## What to do:
Put the data below into a Markdown table with two columns, Row and Text, numbering each line in order and leaving out blank lines.

-- start of Input records --

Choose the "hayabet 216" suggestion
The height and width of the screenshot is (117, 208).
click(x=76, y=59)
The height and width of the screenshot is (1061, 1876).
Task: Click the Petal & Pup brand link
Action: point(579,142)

-- end of Input records --

## Output:
| Row | Text |
|---|---|
| 1 | Choose the "hayabet 216" suggestion |
| 2 | The height and width of the screenshot is (117, 208). |
| 3 | click(x=76, y=59) |
| 4 | The height and width of the screenshot is (1061, 1876). |
| 5 | Task: Click the Petal & Pup brand link |
| 6 | Action: point(579,142) |